Google "URL exclusion" not following our robots.txt!

Forum Moderators: goodroi

Message Too Old, No Replies

Google "URL exclusion" not following our robots.txt!

robots.txt in subdirectory is not getting followed

joeduck

4:54 am on Sep 18, 2005 (gmt 0)

Any advice would be appreciated!

We have a subdirectory of form subdirectory.oursite.com

Google has indexed many dynamic URLs of the form subdir.oursite.com and we want to get rid of all of these from the index.

We put a Googlebot disallow in robots.txt and place it in the subdirectory.

Then we submitted to Google exclusion.

We got a message "completed" by Google, but the pages are still all there!

MarkHutch

5:18 am on Sep 18, 2005 (gmt 0)

This will not be instant. It will take time to get the pages removed, just like it took time to get them in there in the first place. If you have a properly formated robots.txt file in the root of that sub directory, the pages will disappear from the index over the next few months. However, you will still be able to see the pages if you type in the exact URL via Google. They will just be text links with no description. This is how the removal normally works.

joeduck

5:32 am on Sep 18, 2005 (gmt 0)

Hi Mark -

But in the past I've had good results with the URL exclusion tool.
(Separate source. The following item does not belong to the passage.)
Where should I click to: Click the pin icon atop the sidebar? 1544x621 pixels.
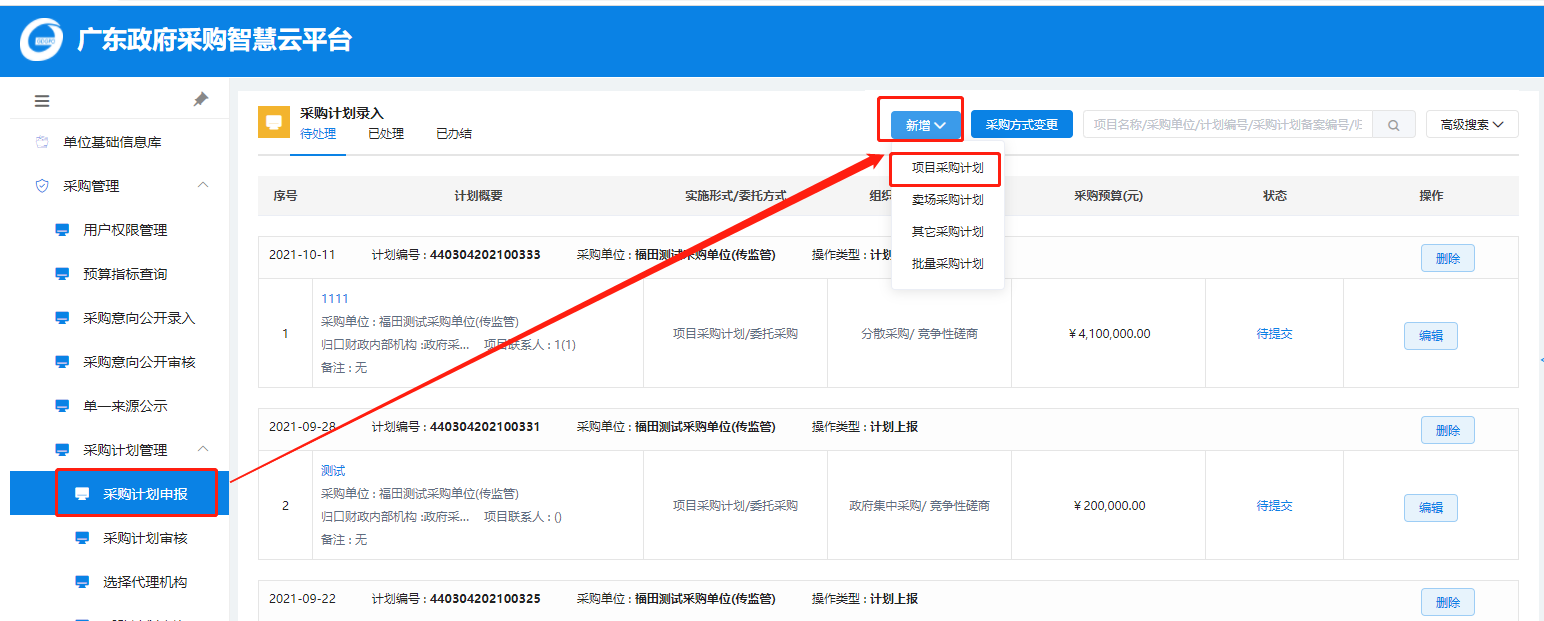click(x=200, y=100)
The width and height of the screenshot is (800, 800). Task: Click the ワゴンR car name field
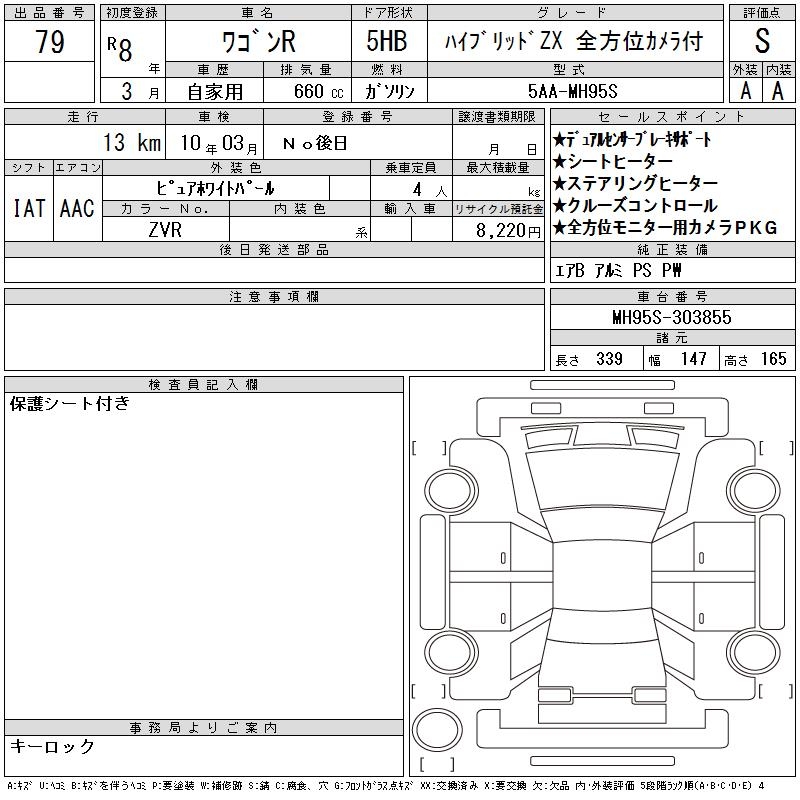255,43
It takes a few days and the pages disappear as long as I've excluded them in the robots.txt. Changing robots and *waiting* would result in months of time but the URL exclusion acts quickly, but in this case did not follow the instructions of robots.txt

Dijkgraaf

3:08 am on Sep 19, 2005 (gmt 0)

Robots.txt should always be in the root folder the website as per the standard. robots.txt files in other directories will not be requested by bots/spiders.
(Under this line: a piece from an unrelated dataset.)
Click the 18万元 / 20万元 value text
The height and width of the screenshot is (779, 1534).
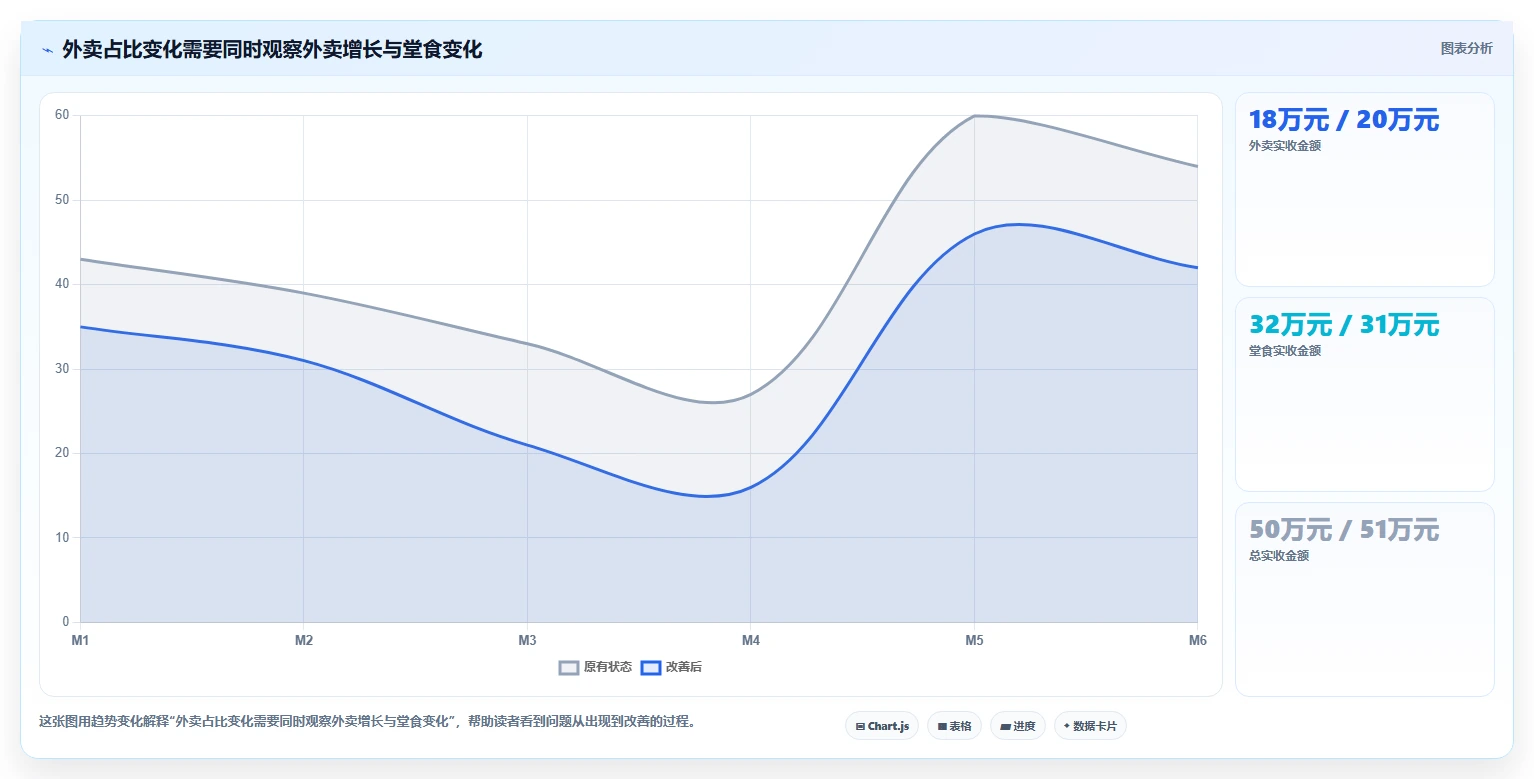[1344, 120]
Also you haven't given an example of the exclussion you have in your robots.txt file, but I suspect that you haven't done them correctly.

They should be in the format of
disallow: /directory/startofthingtoexclude

I suspect you probably have something like
disallow: startofthingtoexclude
which in not valid, as all items have to start with /

Also you seem to be confusing subdomain and subdirectory they are not one and the same thing and this could be part of your problem.
Do you see the robots.txt file when you enter
[subdirectory.example.com...]

[edited by: ThomasB at 10:09 pm (utc) on Sep. 20, 2005]
[edit reason] examplified [/edit]

joeduck

4:39 pm on Sep 20, 2005 (gmt 0)

Hi D -

We are trying to delete all content indexed in this subdir:

events.oursite.com

We placed the robots.txt in the subdomain here:

[events.example.com...]

The robots.txt has only these two lines of text:

User-agent: Googlebot
Disallow: /

[edited by: ThomasB at 10:10 pm (utc) on Sep. 20, 2005]
[edit reason] examplified [/edit]

Dijkgraaf

1:37 am on Sep 21, 2005 (gmt 0)

Your robots.txt is correct.

Maybe it just takes a little bit of time for it to take effect.
Give it a few days, and if your pages are still listed by Google, then contact them.

joeduck

2:36 am on Sep 21, 2005 (gmt 0)

The problem is that using URL exclusion it should take only a few days, then Google follows the new robots.txt instructions, you get a removal "complete" message, and the pages are gone. I've used it many times for subdirectories, but never on subdomain as here.

I got the "complete" message and they are not gone which means the robots.txt is not getting followed correctly.

jdMorgan

2:51 am on Sep 21, 2005 (gmt 0)

I'm sure you're aware that Google is not one big computer. I think the last I heard, it was 170,000 computers distributed all over the world. As a result, it takes time to 'roll out' updates to all of these machines.

This is the same cause for the hundreds of posts we see when an update is occurring (or even rumored) that "My site is in one minute and out the next -- I'm worried!" -- The reason is that with load-sharing and round-robin DNS, you never know just what server a google domain name will resolve to; One minute you connect to one machine, the next minute, to an entirely different one. And updating them takes time.

The fact that this is a subdomain hosted in a subdirectory should have nothing to do with it. After all, "www.domain.com" is a subdomain of example.com, and there are many "www" sites that seem to work just fine... :)

I'd give this a few more days, and then see where you stand.

Jim

joeduck

9:00 pm on Sep 21, 2005 (gmt 0)

Thx Jim and everybody...

The listings are gone today so I'm happy.

I still think it was odd that it took two requests and about 2 weeks for the URLs to disappear but I'm happy now.

Also, appears some aspects of the 'duplicate content" filter are now gone though our google traffic has not come back noticeably.